Am Freitag, 08. März 2002, spricht Prof. Ludger Rüschendorf über "Adaptives Schätzen mit Schätzern vom neuronalen Netztyp".
Termin: Freitag, 08. März 2002, 11:15 Uhr
Ort: Technische Universität Wien 1040 Wien, Wiedner Hauptstraße 8-10 Freihaus, Turm C (grüner Bereich), 6. Stock, Seminarraum 107
WWW: http://www.fam.tuwien.ac.at/schedule
Abstract:
We obtain consistency results and determine convergence rates for neural nets type estimators. In detail we consider the estimation of the log-hazard function in random censoring models with covariates. Our results are based on a general approach to sieved maximum likelihood estimators (or minimum contrast estimators) including an adaptive version of the estimators based on the method of structural risk estimation.
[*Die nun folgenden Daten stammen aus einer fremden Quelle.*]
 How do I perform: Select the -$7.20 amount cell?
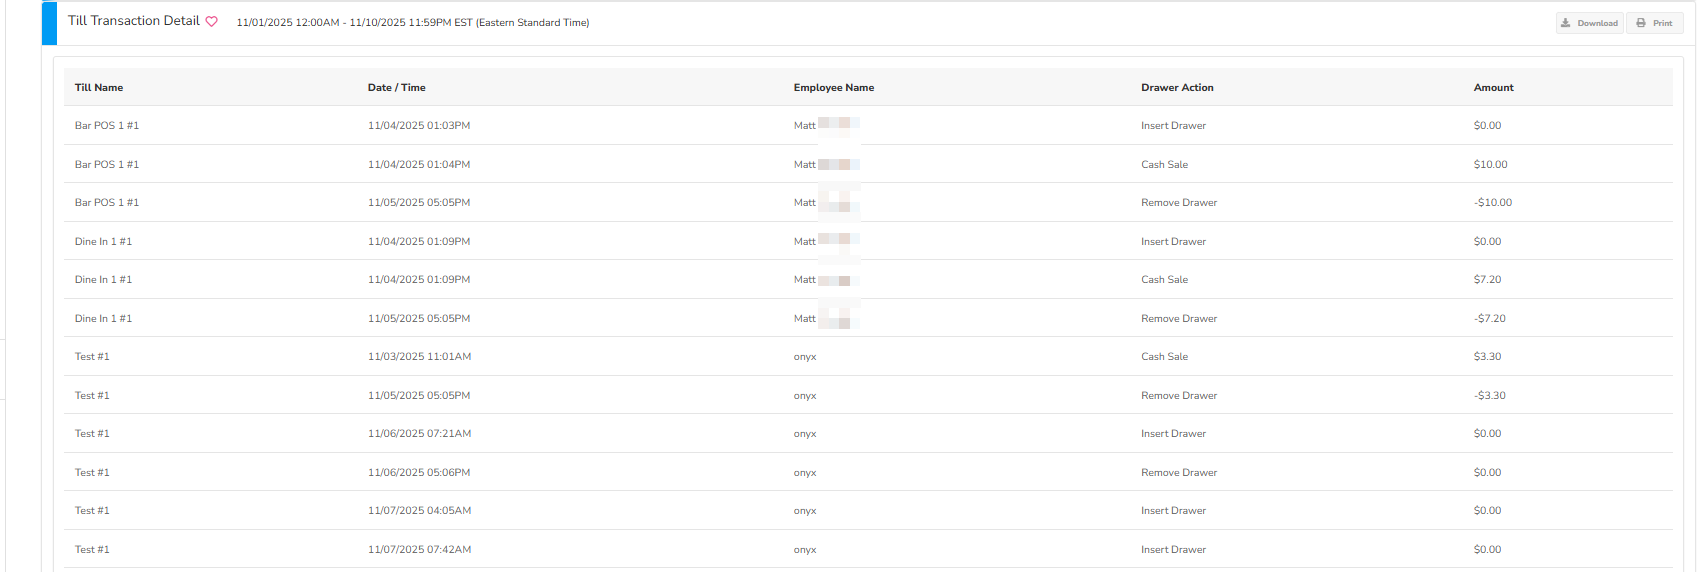[1489, 319]
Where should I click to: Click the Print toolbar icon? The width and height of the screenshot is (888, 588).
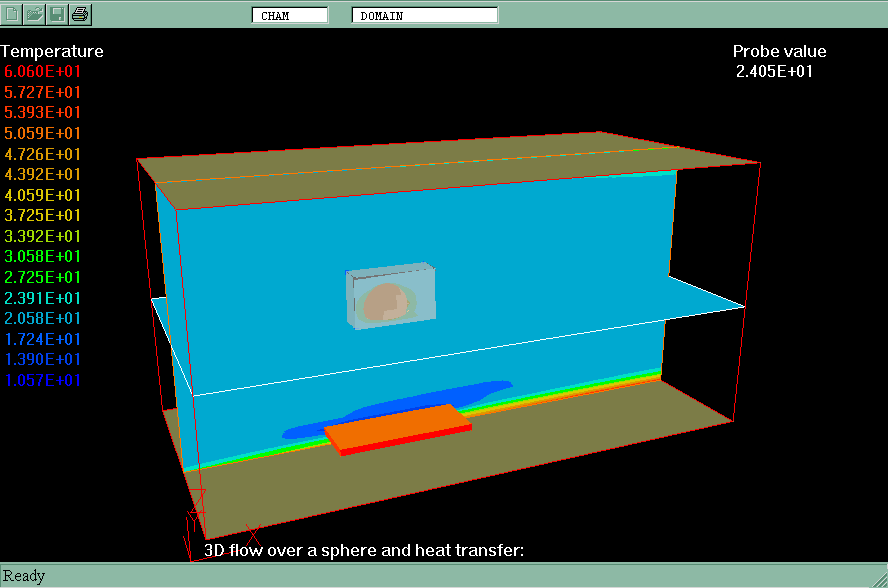tap(80, 14)
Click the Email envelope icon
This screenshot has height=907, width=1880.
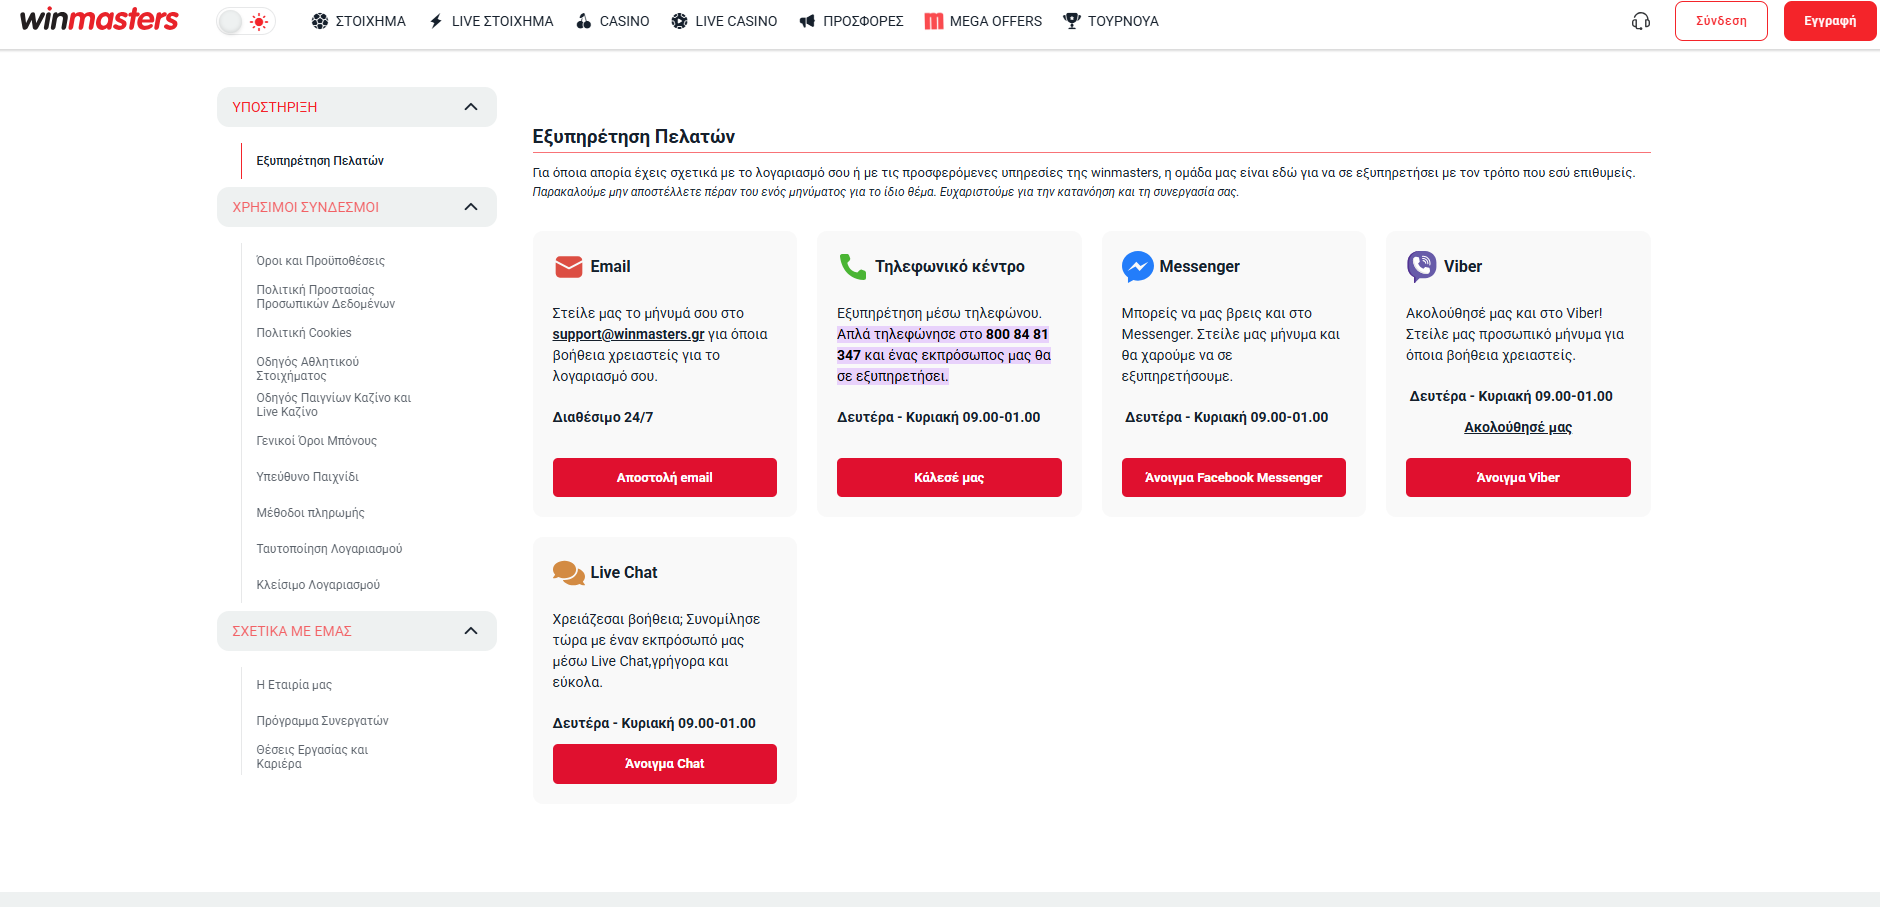pos(568,267)

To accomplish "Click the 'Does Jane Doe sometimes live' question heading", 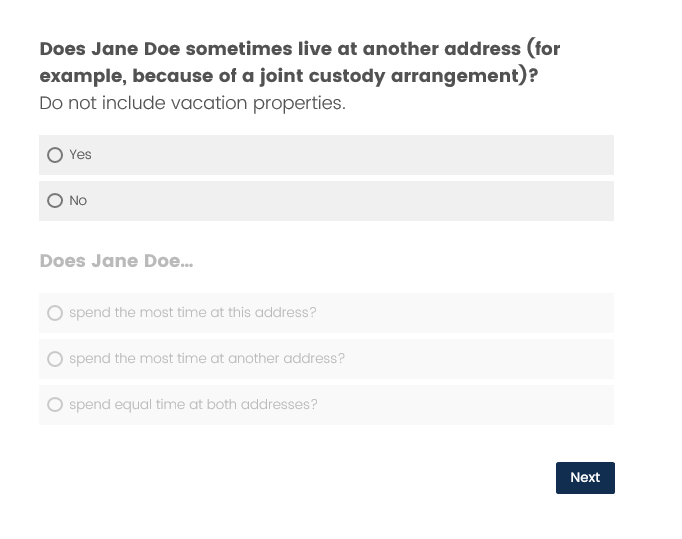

A related approach was developed recently in Birge Massart(1998) and Barron Birge Massart(1999). In comparison we obtain upper bounds for the estimation error involving more simple covering numbers. We discuss two types of applications of the general results. For smoothness classes we establish an adaptive version of the tensor product spline estimator as introduced in Kooperberg Stone Truong(1995a). The minimax optimal rate of convergence is not achieved for the standard sigmoidal neural net estimator but is attained approximatively for some other activation functions as e.g. for the threshold function. Assuming the existence of a certain integral representation of the log-hazard function which is related to some smoothness conditions, we obtain improved convergence rates for net sieves type estimators as neural nets, radial basis function nets and wavelet nets. Similar convergence rate results have been established before for regression estimation in Barron(1993) and for density estimation in Modha Masry(1996). Our improvement of the convergence rate is based on an improved approximation result for functions of this type by finite net classes.